→ Assigned task
Return every line from the records below with the string "agent".

Collected data:
*****

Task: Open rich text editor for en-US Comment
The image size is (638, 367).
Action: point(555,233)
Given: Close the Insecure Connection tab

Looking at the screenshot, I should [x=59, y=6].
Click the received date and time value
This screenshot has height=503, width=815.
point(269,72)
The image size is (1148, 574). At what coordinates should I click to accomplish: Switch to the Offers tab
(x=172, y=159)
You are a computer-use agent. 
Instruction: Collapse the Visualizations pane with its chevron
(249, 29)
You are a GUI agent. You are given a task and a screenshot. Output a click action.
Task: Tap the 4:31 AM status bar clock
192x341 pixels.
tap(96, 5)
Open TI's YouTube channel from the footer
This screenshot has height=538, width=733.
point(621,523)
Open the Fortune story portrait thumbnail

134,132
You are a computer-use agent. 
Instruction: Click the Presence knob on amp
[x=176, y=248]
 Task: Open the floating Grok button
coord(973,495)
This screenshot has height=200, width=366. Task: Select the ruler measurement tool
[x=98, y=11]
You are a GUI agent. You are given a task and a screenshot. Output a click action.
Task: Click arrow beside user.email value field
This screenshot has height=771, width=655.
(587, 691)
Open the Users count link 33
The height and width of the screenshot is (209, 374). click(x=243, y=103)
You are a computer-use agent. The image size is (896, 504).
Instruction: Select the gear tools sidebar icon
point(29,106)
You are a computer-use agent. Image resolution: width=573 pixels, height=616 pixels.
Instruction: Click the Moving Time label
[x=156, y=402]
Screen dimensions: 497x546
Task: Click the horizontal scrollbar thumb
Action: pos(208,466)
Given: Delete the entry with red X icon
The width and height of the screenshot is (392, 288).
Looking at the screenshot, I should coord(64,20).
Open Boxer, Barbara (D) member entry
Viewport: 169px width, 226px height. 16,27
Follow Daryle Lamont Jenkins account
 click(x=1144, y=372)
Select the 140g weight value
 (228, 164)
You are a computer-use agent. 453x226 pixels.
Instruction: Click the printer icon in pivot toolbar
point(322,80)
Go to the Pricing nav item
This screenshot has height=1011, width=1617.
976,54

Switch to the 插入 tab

*****

→ Written response
You are a computer-use agent. 
You are a GUI agent. You are given a task and a screenshot. Output a click action.
You are a computer-use agent. 
You are a GUI agent. You are given a task and a screenshot. Output a click action.
You are a computer-use agent. The image size is (896, 504).
You are a computer-use agent. Image resolution: width=573 pixels, height=616 pixels.
You are a computer-use agent. 453x226 pixels.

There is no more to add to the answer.